━━━ PAGE

Waves and optics
Object image and focal distance relationship (proof of formula) Object Image and Focal Distance Relationship (Proof of Formula)
Object image and focal distance relationship (proof of formula)
- We have been doing a bunch of these videos with these convex lenses,
- where we where we draw parallel rays and rays that go through the focal point,
- to figure out what the image of an object might be.
- What I want to do in this video is to come up with
- an algebraic relationship between the distance of the object from the convex lens,
- the distance of the image from the convex lens (usually on the other side)
- and the focal length.
- So lets see if we can do this.
- To save you the pain of having to watch me draw straight lines I drew this ahead of time.
- And so we can imagine this green thing right here is the object
- This is the object.
- And these two little pink points here are the focal points.
- They are the focal length away.
- And I did what we always do:
- I drew one parallel ray from the tip of that arrow to the actual convex lens
- and it gets refracted, so it goes through the focal point on the right hand side.
- It goes all the way over there.
- Then I drew a ray that goes through the focal point on the left hand side
- and when it gets refracted it becomes parallel.
- Then it actually intersects with that previous ray, up, right over here,
- and so this gives us a sense of what the image will look like:
- It is inverted, it is real and in this case it is larger than the actual object.
- W\hat I want to do is to come up with a relationship with these values.
- Lets see if we can label them here,
- and then just do a little geometry and a little algebra
- to figure out if there is an algebraic relationship right here.
- So the first number, the distance of the object. That is this distance from here to here.
- Or we can just label it here, since it is already drawn for us.
- This is the distance of the object.
- This is the way we drew it.
- This was the parallel light ray.
- But before it got refracted it traveled the distance from the object to the actual lens.
- Now the distance from the image to the lens, that is this right over here, this is how far this parallel light ray had to travel.
- So this is the distance from the image to the lens.
- Then we have the focal distance; the focal length, and that is just this distance right here.
- Or we can view it on this side as well. This right here is also our focal length.

━━━━━━
━━━ PROVIDED MATERIAL

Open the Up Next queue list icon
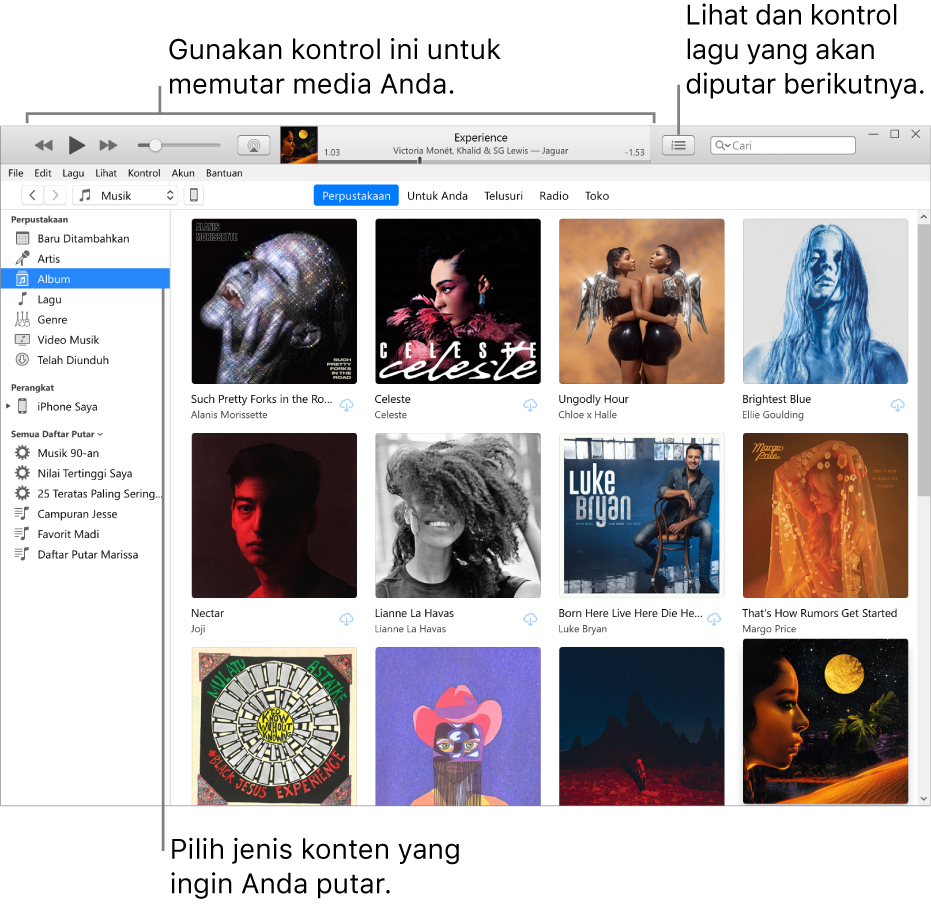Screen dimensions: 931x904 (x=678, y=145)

━━━━━━
━━━ PROVIDED MATERIAL

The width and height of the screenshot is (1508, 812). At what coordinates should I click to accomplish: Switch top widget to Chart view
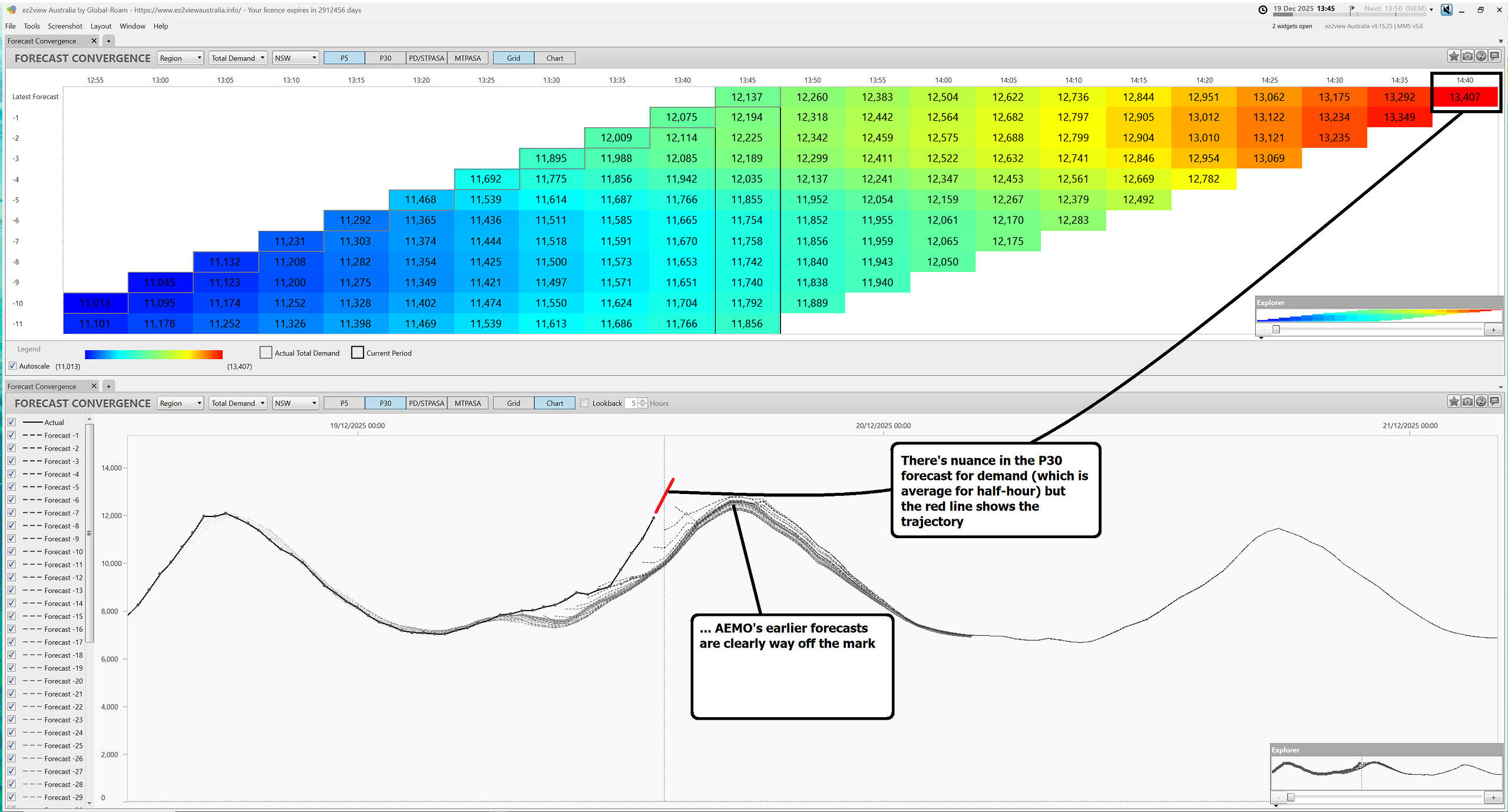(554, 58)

━━━━━━

→ WORK TO COMPLETE
- 1) Copy the lens transcript word for word, everything from "- And so we" down to "right hand side.".
- 2) Write the next part of the lens transcript, picking up after its final line.
The data is separate from the lens transcript.

→ SOLVED PROBLEMS
- 1)
- And so we can imagine this green thing right here is the object
- This is the object.
- And these two little pink points here are the focal points.
- They are the focal length away.
- And I did what we always do:
- I drew one parallel ray from the tip of that arrow to the actual convex lens
- and it gets refracted, so it goes through the focal point on the right hand side.

- 2)
- So I want to come up with some relationship
- and to do that I am going to draw some triangles here
- so what we can do is; and the whole strategy, I am going to keep looking for similar triangles
- and then trying to find a relationship or ratios that relate these three things to each other.
- So let me find some similar triangles.
- The best thing I can think of to do is to redraw this triangle over here.
- Let me just flip it over.
- Let me just draw the same triangle on the right hand side of this diagram.
- If i were to draw the same triangle it would look like this.
- Let me just be clear, this is this triangle right here, I just flipped it over.
- and so if we want to make sure we are keeping track of the same sides
- if this length right here is d sub zero [ d0 ] or d nought or sometimes we can call it d zero, whatever we want to call it
- Then this length up here is also going to be d zero [ d0 ].
- The reason why I wanted to do that is now we can do something interesting.
- We can relate this triangle up here to this triangle down here
- and actually, we can see that they are going to be similar.
- And then we can relate, we can get some ratios of sides
- and then what we can do is show that this triangle over here is similar to this triangle over here
- get a couple more ratios and then we might be able to relate all of these things.
- The first thing we have to prove to ourselves is that the triangles really are similar.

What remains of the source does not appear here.